INSTRUCTIONS FOR THE TASK
What you return should match the data below exactly, line for line.

[Collected data entries]
=== Begin Enclosure ===

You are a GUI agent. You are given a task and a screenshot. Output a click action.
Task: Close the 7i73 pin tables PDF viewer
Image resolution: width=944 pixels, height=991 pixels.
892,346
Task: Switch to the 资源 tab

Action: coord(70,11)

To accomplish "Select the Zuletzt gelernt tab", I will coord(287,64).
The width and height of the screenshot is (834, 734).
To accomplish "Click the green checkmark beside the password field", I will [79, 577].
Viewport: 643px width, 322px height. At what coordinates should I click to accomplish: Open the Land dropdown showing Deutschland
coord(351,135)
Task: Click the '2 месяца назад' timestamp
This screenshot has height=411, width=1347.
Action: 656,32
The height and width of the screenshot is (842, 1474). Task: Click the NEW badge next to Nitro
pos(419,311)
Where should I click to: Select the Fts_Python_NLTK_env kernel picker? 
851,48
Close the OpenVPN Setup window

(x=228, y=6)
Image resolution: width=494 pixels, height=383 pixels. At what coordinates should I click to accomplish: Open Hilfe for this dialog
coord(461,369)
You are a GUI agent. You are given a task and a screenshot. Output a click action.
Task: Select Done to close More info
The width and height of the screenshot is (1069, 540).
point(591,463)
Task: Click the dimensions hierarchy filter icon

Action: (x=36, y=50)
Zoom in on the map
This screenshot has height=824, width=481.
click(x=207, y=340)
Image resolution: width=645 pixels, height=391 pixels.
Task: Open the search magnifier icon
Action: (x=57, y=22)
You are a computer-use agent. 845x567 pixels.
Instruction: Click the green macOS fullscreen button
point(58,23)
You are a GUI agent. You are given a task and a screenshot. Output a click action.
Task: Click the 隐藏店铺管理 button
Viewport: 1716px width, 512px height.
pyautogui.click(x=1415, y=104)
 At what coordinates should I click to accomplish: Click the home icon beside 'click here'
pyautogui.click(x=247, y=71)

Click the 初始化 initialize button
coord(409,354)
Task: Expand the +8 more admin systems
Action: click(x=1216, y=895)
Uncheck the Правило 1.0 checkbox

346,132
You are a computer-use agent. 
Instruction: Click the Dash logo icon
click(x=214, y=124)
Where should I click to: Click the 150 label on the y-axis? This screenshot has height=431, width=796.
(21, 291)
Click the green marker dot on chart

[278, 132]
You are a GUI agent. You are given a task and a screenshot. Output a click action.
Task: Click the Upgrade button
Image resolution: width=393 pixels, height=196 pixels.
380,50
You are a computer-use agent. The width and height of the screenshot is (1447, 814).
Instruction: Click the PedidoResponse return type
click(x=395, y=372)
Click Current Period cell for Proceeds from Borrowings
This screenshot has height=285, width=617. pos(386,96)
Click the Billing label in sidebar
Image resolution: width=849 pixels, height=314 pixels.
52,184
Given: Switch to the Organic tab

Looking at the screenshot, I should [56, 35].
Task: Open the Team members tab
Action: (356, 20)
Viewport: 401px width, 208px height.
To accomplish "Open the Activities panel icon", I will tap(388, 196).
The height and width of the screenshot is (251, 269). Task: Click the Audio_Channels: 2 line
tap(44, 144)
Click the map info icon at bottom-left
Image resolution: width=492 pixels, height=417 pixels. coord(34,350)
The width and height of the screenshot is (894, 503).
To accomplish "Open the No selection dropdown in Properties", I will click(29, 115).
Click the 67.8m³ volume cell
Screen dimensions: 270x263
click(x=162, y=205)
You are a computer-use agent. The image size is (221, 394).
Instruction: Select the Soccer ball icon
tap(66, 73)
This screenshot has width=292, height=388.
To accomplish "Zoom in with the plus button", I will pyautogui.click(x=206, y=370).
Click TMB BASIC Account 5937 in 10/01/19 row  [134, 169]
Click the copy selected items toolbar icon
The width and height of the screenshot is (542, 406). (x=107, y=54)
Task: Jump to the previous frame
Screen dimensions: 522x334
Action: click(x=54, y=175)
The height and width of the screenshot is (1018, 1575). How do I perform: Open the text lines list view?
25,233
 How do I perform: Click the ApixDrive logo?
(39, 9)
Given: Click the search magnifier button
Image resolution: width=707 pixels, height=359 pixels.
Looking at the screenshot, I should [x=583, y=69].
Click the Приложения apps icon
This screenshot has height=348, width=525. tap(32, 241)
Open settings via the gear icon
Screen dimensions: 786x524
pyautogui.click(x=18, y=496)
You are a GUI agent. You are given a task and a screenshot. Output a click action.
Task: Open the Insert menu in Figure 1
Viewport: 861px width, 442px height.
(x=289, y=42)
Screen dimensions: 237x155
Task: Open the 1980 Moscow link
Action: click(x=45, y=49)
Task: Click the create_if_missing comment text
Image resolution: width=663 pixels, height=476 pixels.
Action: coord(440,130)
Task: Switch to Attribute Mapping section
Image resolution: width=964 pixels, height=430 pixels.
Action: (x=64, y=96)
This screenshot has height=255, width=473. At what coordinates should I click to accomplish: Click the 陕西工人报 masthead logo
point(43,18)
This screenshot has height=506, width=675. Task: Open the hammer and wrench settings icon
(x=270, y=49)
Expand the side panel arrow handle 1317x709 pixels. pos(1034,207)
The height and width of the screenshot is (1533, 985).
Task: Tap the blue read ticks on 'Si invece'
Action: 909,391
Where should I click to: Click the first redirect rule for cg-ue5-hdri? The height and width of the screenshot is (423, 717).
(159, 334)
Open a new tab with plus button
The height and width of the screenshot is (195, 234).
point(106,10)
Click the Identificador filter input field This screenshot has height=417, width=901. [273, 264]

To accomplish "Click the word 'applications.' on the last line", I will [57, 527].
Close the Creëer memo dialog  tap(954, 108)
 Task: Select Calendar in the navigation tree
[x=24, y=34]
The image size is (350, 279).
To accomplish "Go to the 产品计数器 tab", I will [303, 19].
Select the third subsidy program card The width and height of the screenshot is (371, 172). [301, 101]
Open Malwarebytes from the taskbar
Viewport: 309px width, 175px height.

=== End Enclosure ===

RESULT OF THIS EXERCISE
You are a GUI agent. You are given a task and a screenshot. Output a click action.
Task: Close the 7i73 pin tables PDF viewer
Image resolution: width=944 pixels, height=991 pixels.
892,346
Task: Switch to the 资源 tab

Action: coord(70,11)

To accomplish "Select the Zuletzt gelernt tab", I will coord(287,64).
The width and height of the screenshot is (834, 734).
To accomplish "Click the green checkmark beside the password field", I will [79, 577].
Viewport: 643px width, 322px height. At what coordinates should I click to accomplish: Open the Land dropdown showing Deutschland
coord(351,135)
Task: Click the '2 месяца назад' timestamp
This screenshot has height=411, width=1347.
Action: 656,32
The height and width of the screenshot is (842, 1474). Task: Click the NEW badge next to Nitro
pos(419,311)
Where should I click to: Select the Fts_Python_NLTK_env kernel picker? 
851,48
Close the OpenVPN Setup window

(x=228, y=6)
Image resolution: width=494 pixels, height=383 pixels. At what coordinates should I click to accomplish: Open Hilfe for this dialog
coord(461,369)
You are a GUI agent. You are given a task and a screenshot. Output a click action.
Task: Select Done to close More info
The width and height of the screenshot is (1069, 540).
point(591,463)
Task: Click the dimensions hierarchy filter icon

Action: (x=36, y=50)
Zoom in on the map
This screenshot has height=824, width=481.
click(x=207, y=340)
Image resolution: width=645 pixels, height=391 pixels.
Task: Open the search magnifier icon
Action: (x=57, y=22)
You are a computer-use agent. 845x567 pixels.
Instruction: Click the green macOS fullscreen button
point(58,23)
You are a GUI agent. You are given a task and a screenshot. Output a click action.
Task: Click the 隐藏店铺管理 button
Viewport: 1716px width, 512px height.
pyautogui.click(x=1415, y=104)
 At what coordinates should I click to accomplish: Click the home icon beside 'click here'
pyautogui.click(x=247, y=71)

Click the 初始化 initialize button
coord(409,354)
Task: Expand the +8 more admin systems
Action: click(x=1216, y=895)
Uncheck the Правило 1.0 checkbox

346,132
You are a computer-use agent. 
Instruction: Click the Dash logo icon
click(x=214, y=124)
Where should I click to: Click the 150 label on the y-axis? This screenshot has height=431, width=796.
(21, 291)
Click the green marker dot on chart

[278, 132]
You are a GUI agent. You are given a task and a screenshot. Output a click action.
Task: Click the Upgrade button
Image resolution: width=393 pixels, height=196 pixels.
380,50
You are a computer-use agent. The width and height of the screenshot is (1447, 814).
Instruction: Click the PedidoResponse return type
click(x=395, y=372)
Click Current Period cell for Proceeds from Borrowings
This screenshot has height=285, width=617. pos(386,96)
Click the Billing label in sidebar
Image resolution: width=849 pixels, height=314 pixels.
52,184
Given: Switch to the Organic tab

Looking at the screenshot, I should [56, 35].
Task: Open the Team members tab
Action: (356, 20)
Viewport: 401px width, 208px height.
To accomplish "Open the Activities panel icon", I will tap(388, 196).
The height and width of the screenshot is (251, 269). Task: Click the Audio_Channels: 2 line
tap(44, 144)
Click the map info icon at bottom-left
Image resolution: width=492 pixels, height=417 pixels. coord(34,350)
The width and height of the screenshot is (894, 503).
To accomplish "Open the No selection dropdown in Properties", I will click(29, 115).
Click the 67.8m³ volume cell
Screen dimensions: 270x263
click(x=162, y=205)
You are a computer-use agent. The image size is (221, 394).
Instruction: Select the Soccer ball icon
tap(66, 73)
This screenshot has width=292, height=388.
To accomplish "Zoom in with the plus button", I will pyautogui.click(x=206, y=370).
Click TMB BASIC Account 5937 in 10/01/19 row  [134, 169]
Click the copy selected items toolbar icon
The width and height of the screenshot is (542, 406). (x=107, y=54)
Task: Jump to the previous frame
Screen dimensions: 522x334
Action: click(x=54, y=175)
The height and width of the screenshot is (1018, 1575). How do I perform: Open the text lines list view?
25,233
 How do I perform: Click the ApixDrive logo?
(39, 9)
Given: Click the search magnifier button
Image resolution: width=707 pixels, height=359 pixels.
Looking at the screenshot, I should [x=583, y=69].
Click the Приложения apps icon
This screenshot has height=348, width=525. tap(32, 241)
Open settings via the gear icon
Screen dimensions: 786x524
pyautogui.click(x=18, y=496)
You are a GUI agent. You are given a task and a screenshot. Output a click action.
Task: Open the Insert menu in Figure 1
Viewport: 861px width, 442px height.
(x=289, y=42)
Screen dimensions: 237x155
Task: Open the 1980 Moscow link
Action: click(x=45, y=49)
Task: Click the create_if_missing comment text
Image resolution: width=663 pixels, height=476 pixels.
Action: coord(440,130)
Task: Switch to Attribute Mapping section
Image resolution: width=964 pixels, height=430 pixels.
Action: (x=64, y=96)
This screenshot has height=255, width=473. At what coordinates should I click to accomplish: Click the 陕西工人报 masthead logo
point(43,18)
This screenshot has height=506, width=675. Task: Open the hammer and wrench settings icon
(x=270, y=49)
Expand the side panel arrow handle 1317x709 pixels. pos(1034,207)
The height and width of the screenshot is (1533, 985).
Task: Tap the blue read ticks on 'Si invece'
Action: 909,391
Where should I click to: Click the first redirect rule for cg-ue5-hdri? The height and width of the screenshot is (423, 717).
(159, 334)
Open a new tab with plus button
The height and width of the screenshot is (195, 234).
point(106,10)
Click the Identificador filter input field This screenshot has height=417, width=901. [273, 264]

To accomplish "Click the word 'applications.' on the last line", I will [57, 527].
Close the Creëer memo dialog  tap(954, 108)
 Task: Select Calendar in the navigation tree
[x=24, y=34]
The image size is (350, 279).
To accomplish "Go to the 产品计数器 tab", I will [303, 19].
Select the third subsidy program card The width and height of the screenshot is (371, 172). [301, 101]
Open Malwarebytes from the taskbar
Viewport: 309px width, 175px height.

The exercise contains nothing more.